安部かすみニューヨーク在住ジャーナリスト、編集者
Guantanamo bay, Cuba ©Kasumi Abe

【現地ルポ】3. グアンタナモで起こっていること。今も続く軍事法廷にて

本土に忘れ去られた9.11テロの爪痕

そもそも筆者がなぜキューバのグアンタナモ米軍基地を訪れたのかと言うと、3000人近くもの罪のない人々が犠牲になった9.11米同時多発テロ(2001年)の首謀者(5人の被告)の公判前審理を傍聴するためだ。同基地内に今も収監されている30人のうちこの5人は、9.11のハイジャック犯19人を幇助した容疑がかけられている。

これを聞いて、「20年以上も前の事件について、未だ(裁判の前段階の)公判前審理?」と思ったかもしれないが、その疑念は間違っていない。

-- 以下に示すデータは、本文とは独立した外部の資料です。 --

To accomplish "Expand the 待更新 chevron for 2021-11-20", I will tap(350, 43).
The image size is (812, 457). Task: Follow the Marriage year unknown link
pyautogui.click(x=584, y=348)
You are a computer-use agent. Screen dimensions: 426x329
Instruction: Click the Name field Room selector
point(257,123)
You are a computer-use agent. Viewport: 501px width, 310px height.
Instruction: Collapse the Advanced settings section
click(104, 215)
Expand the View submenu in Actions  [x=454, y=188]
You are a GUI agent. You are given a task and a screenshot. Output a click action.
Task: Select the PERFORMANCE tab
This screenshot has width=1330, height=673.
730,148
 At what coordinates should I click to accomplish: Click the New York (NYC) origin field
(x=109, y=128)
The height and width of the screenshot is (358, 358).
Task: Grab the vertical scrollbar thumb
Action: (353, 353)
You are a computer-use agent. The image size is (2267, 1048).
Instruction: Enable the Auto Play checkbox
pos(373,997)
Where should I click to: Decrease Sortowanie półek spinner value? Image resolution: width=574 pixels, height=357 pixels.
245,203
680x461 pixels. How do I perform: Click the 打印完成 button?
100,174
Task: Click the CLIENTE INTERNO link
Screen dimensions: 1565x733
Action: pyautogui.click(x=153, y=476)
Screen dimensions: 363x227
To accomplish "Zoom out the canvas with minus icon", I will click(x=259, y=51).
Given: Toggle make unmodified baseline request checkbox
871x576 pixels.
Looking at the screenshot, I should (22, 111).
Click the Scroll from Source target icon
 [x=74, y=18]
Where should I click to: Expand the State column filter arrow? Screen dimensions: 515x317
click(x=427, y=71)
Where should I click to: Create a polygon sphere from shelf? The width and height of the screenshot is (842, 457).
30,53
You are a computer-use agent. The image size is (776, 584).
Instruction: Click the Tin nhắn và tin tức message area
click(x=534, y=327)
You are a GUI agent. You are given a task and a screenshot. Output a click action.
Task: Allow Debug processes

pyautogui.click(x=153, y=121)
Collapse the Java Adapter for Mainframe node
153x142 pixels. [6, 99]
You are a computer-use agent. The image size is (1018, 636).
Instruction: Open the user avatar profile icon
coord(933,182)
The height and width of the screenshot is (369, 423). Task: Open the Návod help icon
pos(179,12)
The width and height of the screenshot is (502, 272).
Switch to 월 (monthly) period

23年前のテロ事件の審問はアメリカ合衆国史上もっとも重要な法的手続きの一つであるが、それが今も延々と続いているというのだから、気が遠くなるほど長すぎるプロセスだ。ACLUなど人権団体や活動家からは、長期勾留、虐待と拷問の事実を伴うグアンタナモの存在自体が「アメリカの汚点」として烙印を押されている。

ただ、多くの日本人がこの状況を知らないように、長年現地で取材を続ける米記者曰く「アメリカでさえほとんどの人がグアンタナモのこと、そして今もここに収監施設が存在していることを知らない」。多くの人は、とっくの昔にグアンタナモの収容施設がクローズしたと思っていると言う。世界に忘れ去られたテロの爪痕が細く長くここに残っているのだ。

無期限で拘留者が入れられているグアンタナモの収監施設(独居房)の写真(2012年1月付)。その後、収監施設は非公開となり現在の様子は不明。筆者も今回の旅で確かめることはできなかった。
Inside Guantánamo - in pictures(The Guardian)

基地内の制限区域「キャンプ・ジャスティス」。©Kasumi Abe
基地内の制限区域「キャンプ・ジャスティス」。©Kasumi Abe

被告の公判前審理は、基地内の制限区域「キャンプ・ジャスティス」に置かれている軍事法廷施設で平日午前9時から始まる。この法廷は誰もが想像するような荘厳な外観ではなく、筆者にはまるでライブ会場のバックステージのような平屋の仮設的な佇まいに見えた。しかしそれはあくまでもイメージであり、周囲をぐるぐる巻きの有刺鉄線ではりめぐらしている光景は異様だ。

我々記者は傍聴席に座るため、9時の開始時刻より早めに到着する必要があった。なぜなら空港並みの金属探知機による身体検査と手荷物検査が1回、さらに長い通路を歩いて法廷に入る直前にももう一度検査を受け、やっと傍聴席にたどり着くことができるから。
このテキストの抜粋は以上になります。